= WHAT YOU NEED TO DO =
Print every line of the listing below without changing anything.

===== INPUT DATA

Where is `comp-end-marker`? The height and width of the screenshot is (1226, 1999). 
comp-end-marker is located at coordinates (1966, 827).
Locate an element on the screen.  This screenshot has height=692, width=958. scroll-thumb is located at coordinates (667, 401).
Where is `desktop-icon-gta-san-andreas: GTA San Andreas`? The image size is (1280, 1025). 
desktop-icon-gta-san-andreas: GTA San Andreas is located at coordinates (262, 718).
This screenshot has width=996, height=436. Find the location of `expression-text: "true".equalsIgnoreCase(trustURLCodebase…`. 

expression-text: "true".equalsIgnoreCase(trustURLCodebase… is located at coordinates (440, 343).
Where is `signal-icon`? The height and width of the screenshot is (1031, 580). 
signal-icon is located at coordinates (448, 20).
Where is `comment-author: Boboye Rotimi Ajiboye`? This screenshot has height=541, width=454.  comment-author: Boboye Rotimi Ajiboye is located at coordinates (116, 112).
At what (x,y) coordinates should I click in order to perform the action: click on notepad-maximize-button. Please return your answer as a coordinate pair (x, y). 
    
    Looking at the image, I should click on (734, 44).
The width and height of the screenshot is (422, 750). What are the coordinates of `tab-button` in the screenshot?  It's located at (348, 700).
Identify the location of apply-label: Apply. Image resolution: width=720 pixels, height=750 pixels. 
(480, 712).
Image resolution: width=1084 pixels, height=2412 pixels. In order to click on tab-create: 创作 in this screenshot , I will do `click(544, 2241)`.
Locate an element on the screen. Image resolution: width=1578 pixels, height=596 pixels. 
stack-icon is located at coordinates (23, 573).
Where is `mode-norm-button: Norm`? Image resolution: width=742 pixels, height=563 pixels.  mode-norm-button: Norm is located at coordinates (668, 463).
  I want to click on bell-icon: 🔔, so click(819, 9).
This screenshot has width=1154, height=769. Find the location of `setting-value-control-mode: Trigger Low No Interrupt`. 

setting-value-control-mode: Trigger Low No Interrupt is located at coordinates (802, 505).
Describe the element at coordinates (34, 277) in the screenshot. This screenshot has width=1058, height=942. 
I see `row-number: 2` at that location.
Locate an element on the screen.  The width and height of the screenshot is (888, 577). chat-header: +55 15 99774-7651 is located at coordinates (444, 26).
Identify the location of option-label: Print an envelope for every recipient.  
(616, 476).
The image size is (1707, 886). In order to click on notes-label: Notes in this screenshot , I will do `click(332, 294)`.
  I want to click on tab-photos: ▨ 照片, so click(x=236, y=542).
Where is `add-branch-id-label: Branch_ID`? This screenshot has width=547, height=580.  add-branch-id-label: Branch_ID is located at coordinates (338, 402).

==========

= WRITTEN RESPONSE =
Where is `comp-end-marker`? The height and width of the screenshot is (1226, 1999). 
comp-end-marker is located at coordinates (1966, 827).
Locate an element on the screen.  This screenshot has height=692, width=958. scroll-thumb is located at coordinates (667, 401).
Where is `desktop-icon-gta-san-andreas: GTA San Andreas`? The image size is (1280, 1025). 
desktop-icon-gta-san-andreas: GTA San Andreas is located at coordinates (262, 718).
This screenshot has width=996, height=436. Find the location of `expression-text: "true".equalsIgnoreCase(trustURLCodebase…`. 

expression-text: "true".equalsIgnoreCase(trustURLCodebase… is located at coordinates (440, 343).
Where is `signal-icon`? The height and width of the screenshot is (1031, 580). 
signal-icon is located at coordinates (448, 20).
Where is `comment-author: Boboye Rotimi Ajiboye`? This screenshot has height=541, width=454.  comment-author: Boboye Rotimi Ajiboye is located at coordinates (116, 112).
At what (x,y) coordinates should I click in order to perform the action: click on notepad-maximize-button. Please return your answer as a coordinate pair (x, y). 
    
    Looking at the image, I should click on (734, 44).
The width and height of the screenshot is (422, 750). What are the coordinates of `tab-button` in the screenshot?  It's located at (348, 700).
Identify the location of apply-label: Apply. Image resolution: width=720 pixels, height=750 pixels. 
(480, 712).
Image resolution: width=1084 pixels, height=2412 pixels. In order to click on tab-create: 创作 in this screenshot , I will do `click(544, 2241)`.
Locate an element on the screen. Image resolution: width=1578 pixels, height=596 pixels. 
stack-icon is located at coordinates (23, 573).
Where is `mode-norm-button: Norm`? Image resolution: width=742 pixels, height=563 pixels.  mode-norm-button: Norm is located at coordinates (668, 463).
  I want to click on bell-icon: 🔔, so click(819, 9).
This screenshot has width=1154, height=769. Find the location of `setting-value-control-mode: Trigger Low No Interrupt`. 

setting-value-control-mode: Trigger Low No Interrupt is located at coordinates (802, 505).
Describe the element at coordinates (34, 277) in the screenshot. This screenshot has width=1058, height=942. 
I see `row-number: 2` at that location.
Locate an element on the screen.  The width and height of the screenshot is (888, 577). chat-header: +55 15 99774-7651 is located at coordinates (444, 26).
Identify the location of option-label: Print an envelope for every recipient.  
(616, 476).
The image size is (1707, 886). In order to click on notes-label: Notes in this screenshot , I will do `click(332, 294)`.
  I want to click on tab-photos: ▨ 照片, so click(x=236, y=542).
Where is `add-branch-id-label: Branch_ID`? This screenshot has width=547, height=580.  add-branch-id-label: Branch_ID is located at coordinates (338, 402).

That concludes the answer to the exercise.